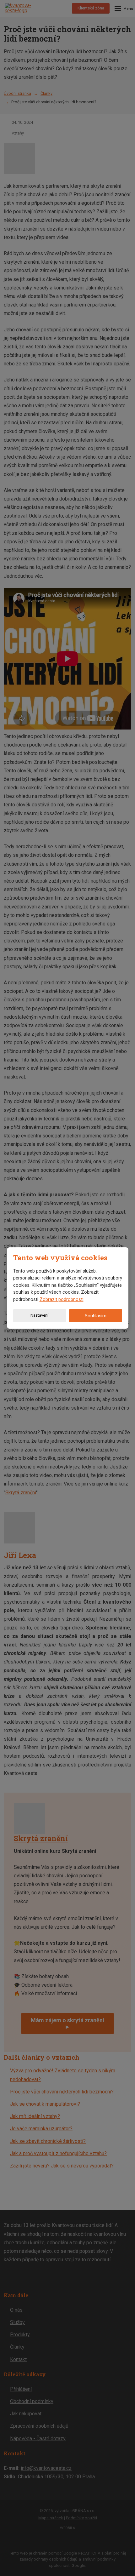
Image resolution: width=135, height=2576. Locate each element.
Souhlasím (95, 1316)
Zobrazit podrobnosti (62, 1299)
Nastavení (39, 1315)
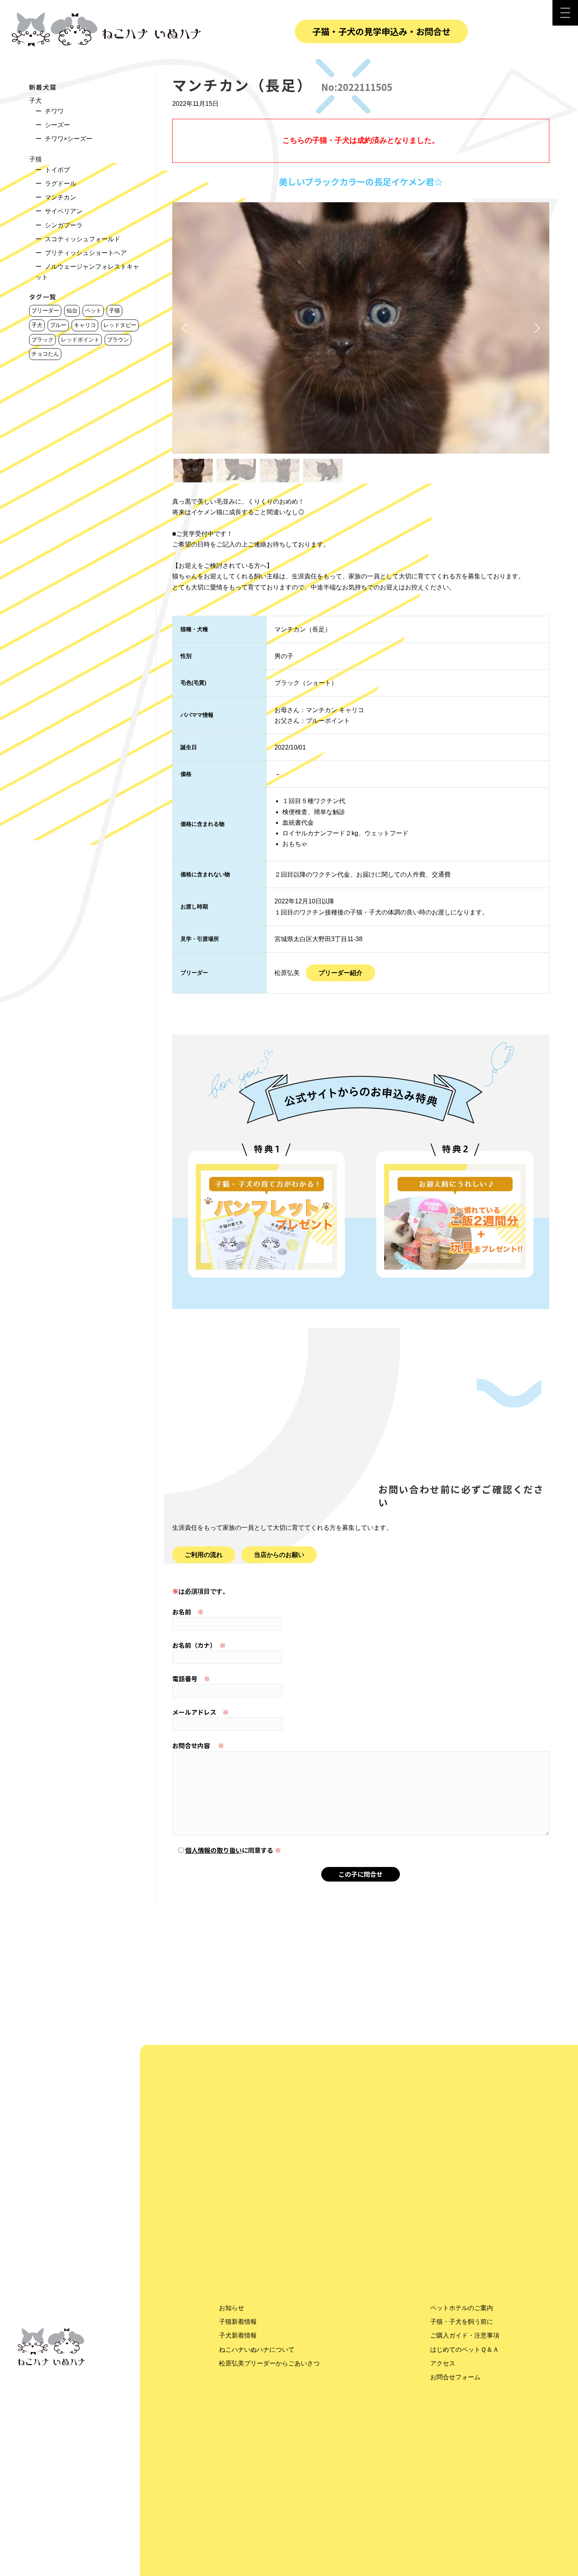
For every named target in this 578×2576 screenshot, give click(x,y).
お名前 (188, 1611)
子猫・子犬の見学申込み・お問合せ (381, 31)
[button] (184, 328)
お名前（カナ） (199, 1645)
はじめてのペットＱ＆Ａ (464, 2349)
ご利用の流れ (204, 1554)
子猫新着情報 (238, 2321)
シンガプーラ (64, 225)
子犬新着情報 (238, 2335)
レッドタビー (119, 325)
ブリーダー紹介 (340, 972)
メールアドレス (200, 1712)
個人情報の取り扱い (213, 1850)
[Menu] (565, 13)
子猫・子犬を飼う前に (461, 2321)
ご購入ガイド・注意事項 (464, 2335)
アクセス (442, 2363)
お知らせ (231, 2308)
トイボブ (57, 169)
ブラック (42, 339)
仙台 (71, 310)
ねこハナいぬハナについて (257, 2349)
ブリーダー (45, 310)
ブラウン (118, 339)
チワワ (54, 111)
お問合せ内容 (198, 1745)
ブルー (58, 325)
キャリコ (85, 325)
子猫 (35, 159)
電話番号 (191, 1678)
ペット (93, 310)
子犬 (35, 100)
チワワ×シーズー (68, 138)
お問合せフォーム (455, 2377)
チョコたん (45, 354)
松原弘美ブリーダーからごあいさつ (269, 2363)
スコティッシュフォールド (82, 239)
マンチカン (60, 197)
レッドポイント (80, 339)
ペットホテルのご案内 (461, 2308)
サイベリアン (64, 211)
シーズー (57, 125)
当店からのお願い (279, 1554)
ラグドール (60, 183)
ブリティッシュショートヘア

▬▬▬

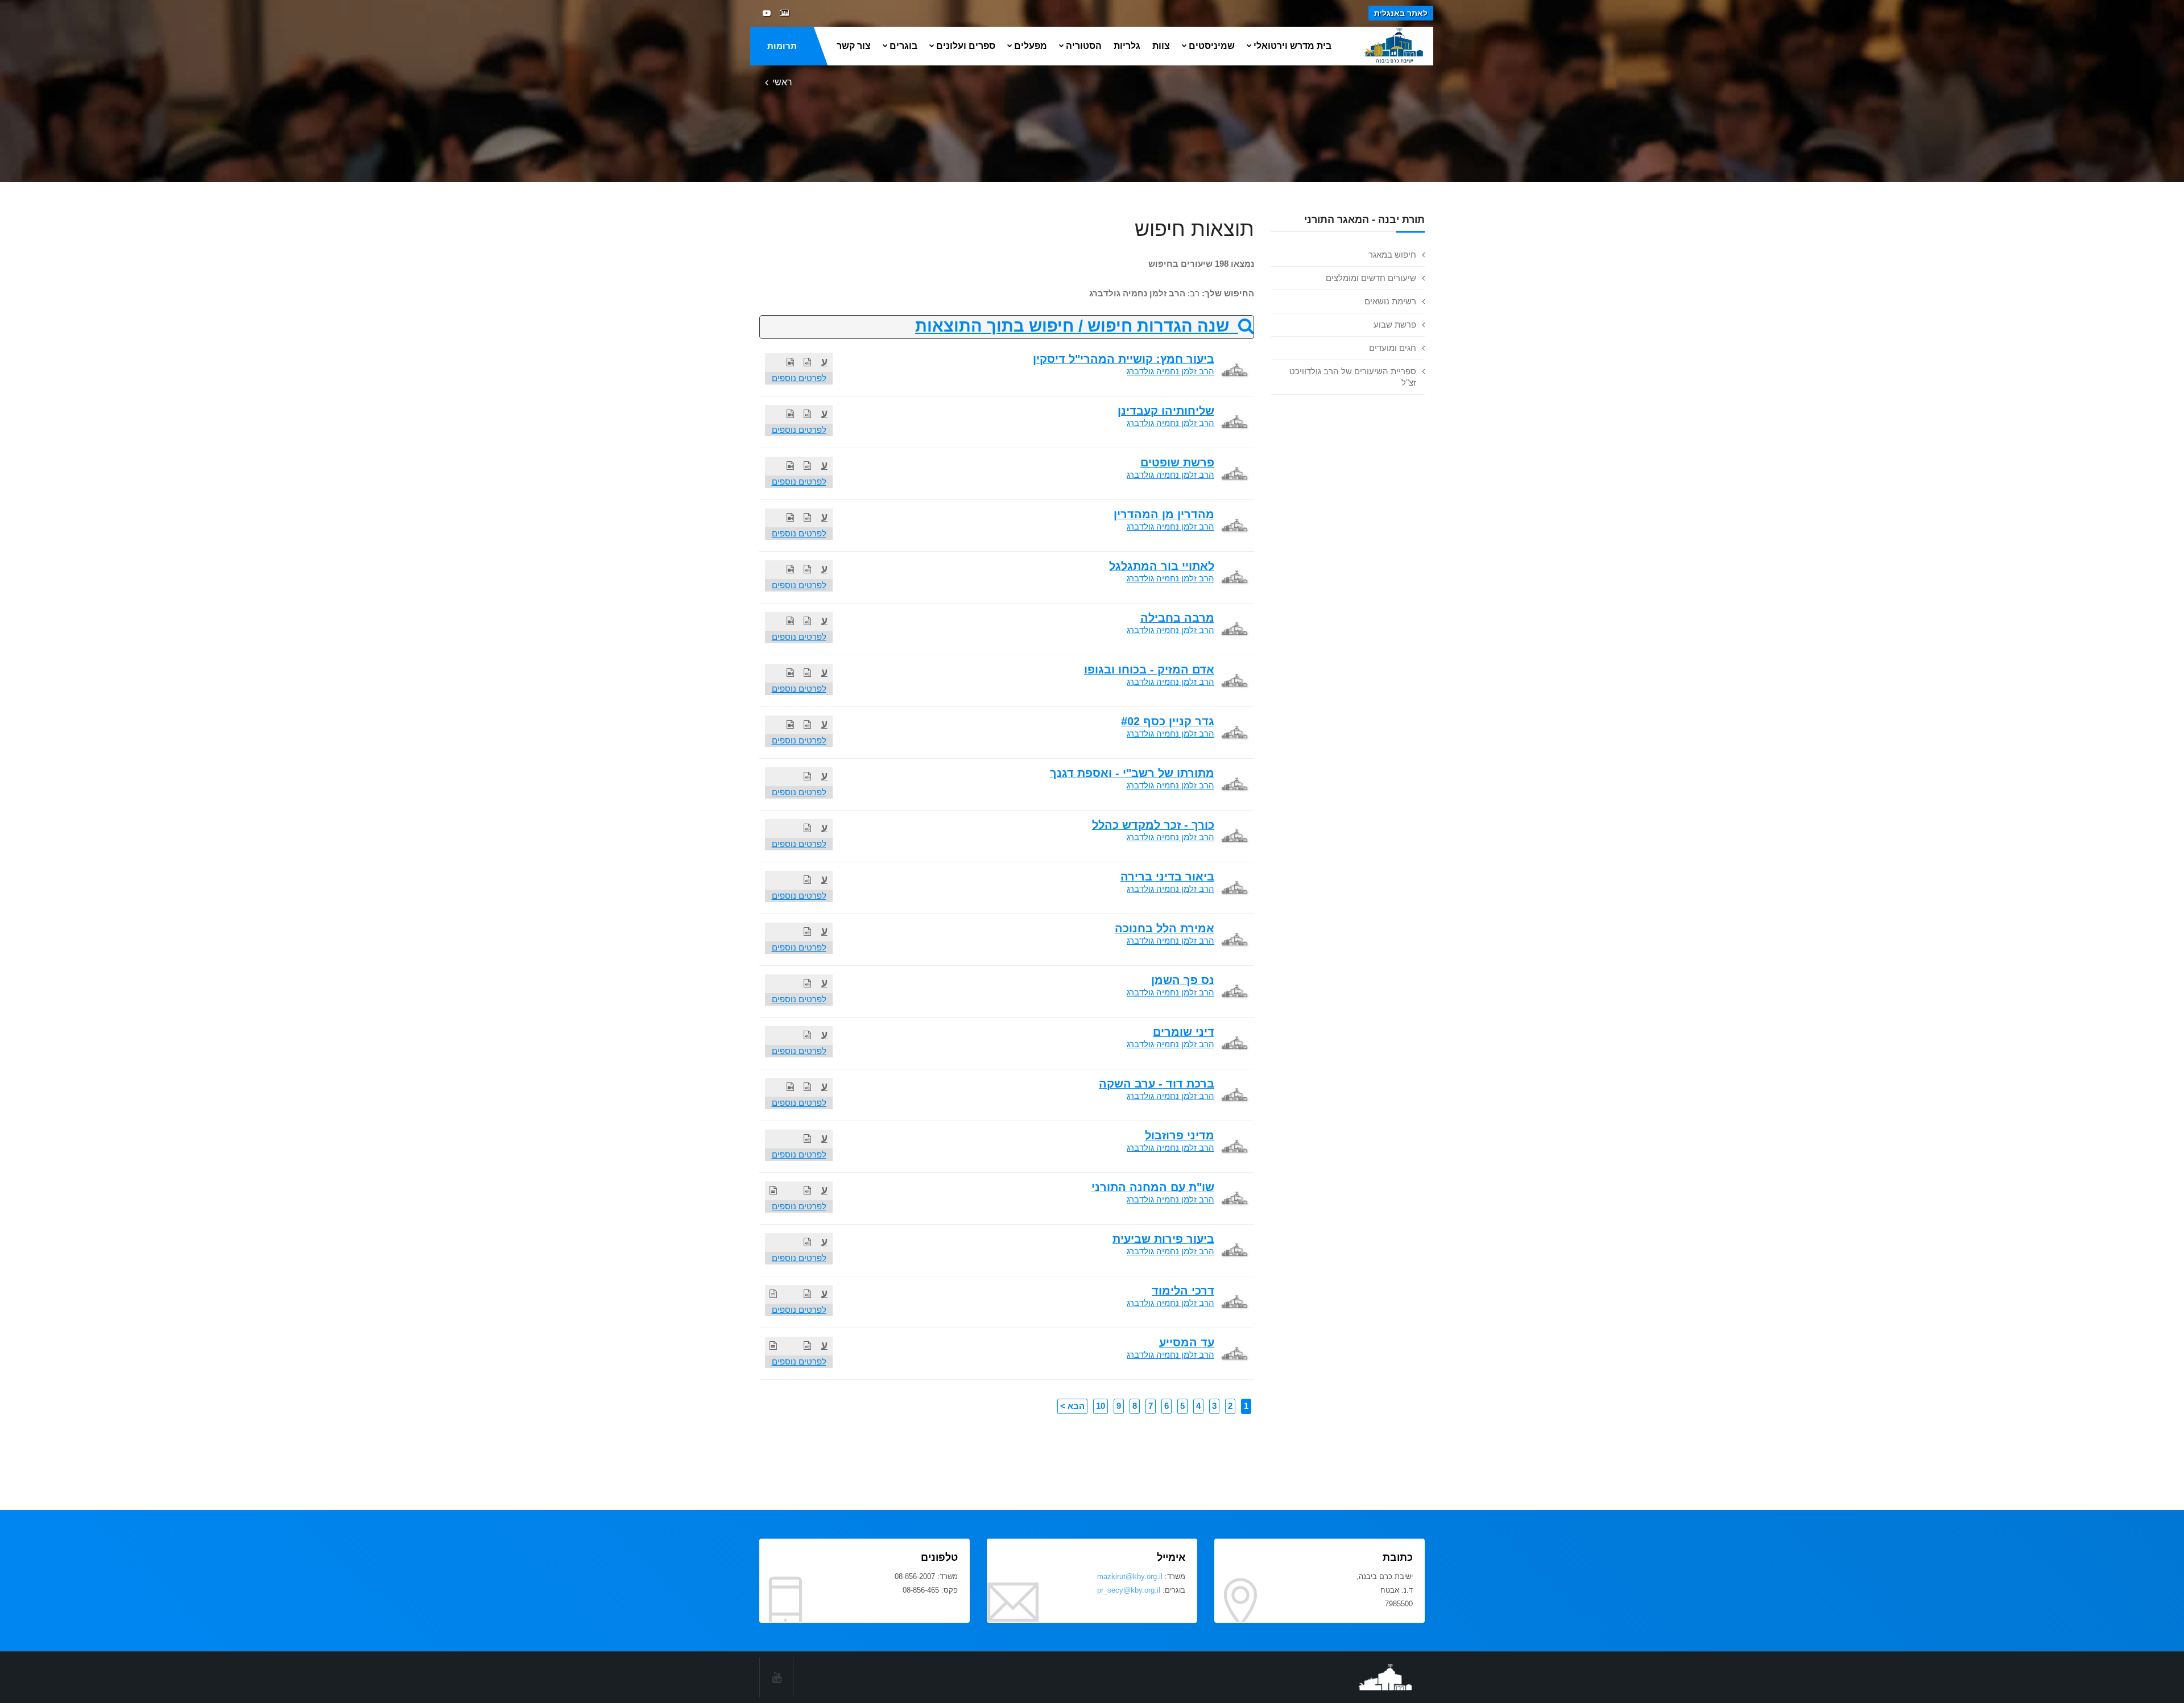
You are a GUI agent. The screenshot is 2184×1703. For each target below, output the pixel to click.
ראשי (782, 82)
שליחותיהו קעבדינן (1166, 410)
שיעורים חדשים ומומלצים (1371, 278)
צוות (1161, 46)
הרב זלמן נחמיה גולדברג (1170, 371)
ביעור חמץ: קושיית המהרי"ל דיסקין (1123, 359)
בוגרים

▬▬▬

● **Task requirements**: For the lines above, output exactly those from the line containing "お問合せフォーム (455, 2377)" through the line containing "ブリティッシュショートヘア", and skip the others.

● **Output for this task**:
お問合せフォーム (455, 2377)
チョコたん (45, 354)
松原弘美ブリーダーからごあいさつ (269, 2363)
スコティッシュフォールド (82, 239)
マンチカン (60, 197)
レッドポイント (80, 339)
ペットホテルのご案内 (461, 2308)
サイベリアン (64, 211)
シーズー (57, 125)
当店からのお願い (279, 1554)
ラグドール (60, 183)
ブリティッシュショートヘア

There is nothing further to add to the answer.